The Chamber-Kitakyushu business exchange program was created under the auspices of the JETRO (Japan External Trade Organization) Regional Industry Tie-Up (RIT) project that promotes and financially assists two-way industrial exchange and collaboration between regions in Japan and other countries. The aim is facilitating business relations to create new industries and stimulate business in participating regions.
“We have been working on this exchange program for over two years,” Hamilton said. “It began with a visit from a Kitakyushu representative in 2007 during which we discovered many similarities in our communities.”
Hamilton reciprocated with a visit to Kitakyushu that fall during a trade mission to Japan and China. He talked with companies interested in the nuclear power industry, automobiles and alternative energy. “As I presented the Chattanooga story to local officials and to businesses interested in expanding to the U.S.,” Hamilton said, “we found we had enough in common to look for opportunities to form business relationships in the future.” Kitakyushu is a progressive city of about one million residents with a growing international reputation. During the first half of the 20th Century it was a steelworks manufacturing town that, like Chattanooga, began revitalization in the 1980s. While manufacturing is still important there, the city has moved into automobile, semiconductor and environment-related industries.

## What to work on
A. According to the excerpt on the Chamber-Kitakyushu business exchange program, what industries has Kitakyushu moved into?
B. Please extend the excerpt on the Chamber-Kitakyushu business exchange program, starting right after its final sentence.

## Data entries

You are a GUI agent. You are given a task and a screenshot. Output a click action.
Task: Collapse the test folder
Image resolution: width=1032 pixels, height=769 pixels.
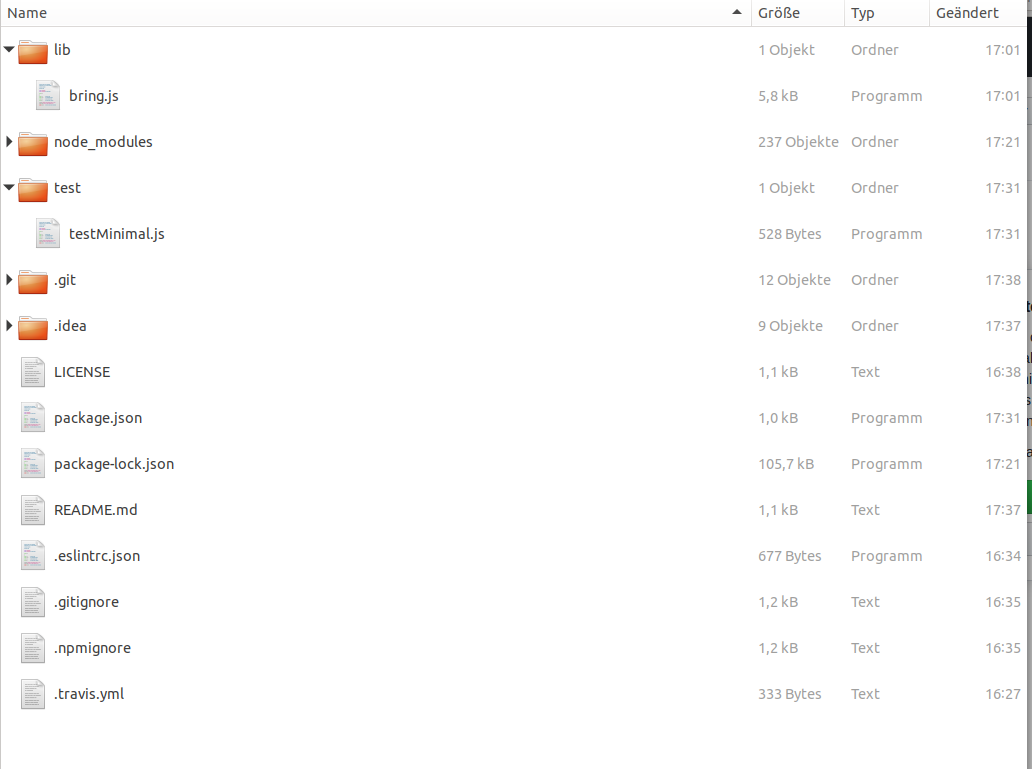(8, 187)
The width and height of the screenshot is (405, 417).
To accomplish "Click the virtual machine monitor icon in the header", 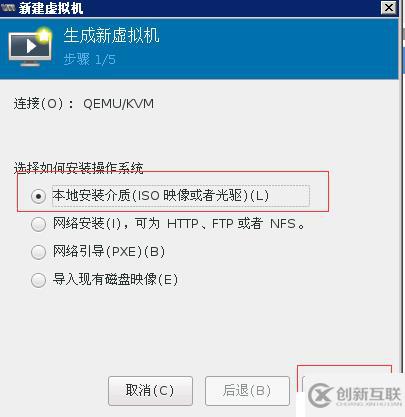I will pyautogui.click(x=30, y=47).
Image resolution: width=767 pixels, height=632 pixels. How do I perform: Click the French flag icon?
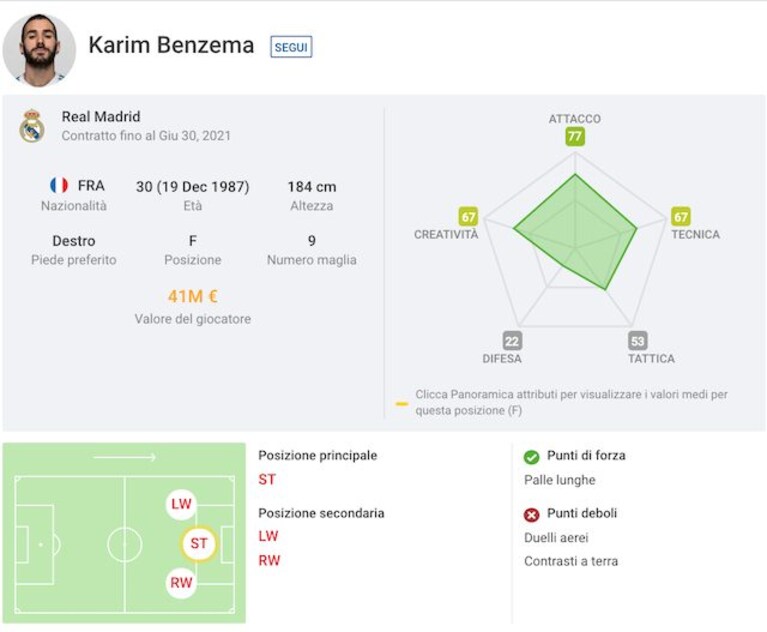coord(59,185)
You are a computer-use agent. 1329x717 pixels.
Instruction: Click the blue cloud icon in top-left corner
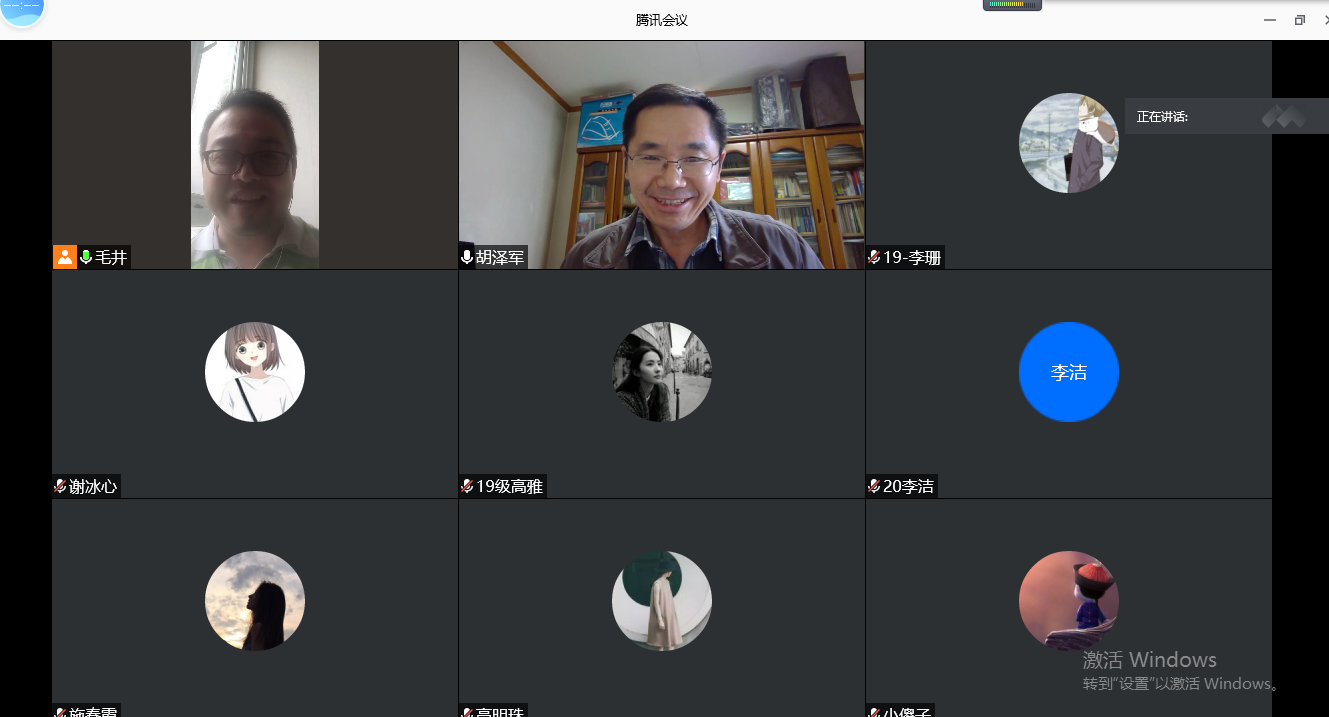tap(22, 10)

## Expected outputs
A. Automobile, semiconductor and environment-related industries.

B.
Indeed, Kitakyushu is among the world’s leading environmental cities. In 1992 it was one of 12 world cities given a Local Government Honors Award at the United Nations Earth Summit, and in 2008 it was selected by the Japanese government as one of six Environmental Model Cities in Japan.
Located in southwestern Japan an hour and a half from Tokyo and Shanghai, Kitakyushu enjoys strategic status as a gateway to Asia – where many U.S. businesses would like to establish commercial footholds. This past August a delegation of six Kitakyushu public officials and businesspeople visited Chattanooga to formalize the partnership between the two cities and to visit several companies with a green focus. Some 20 area businesspeople attended a presentation by the delegates on how to do business in Japan.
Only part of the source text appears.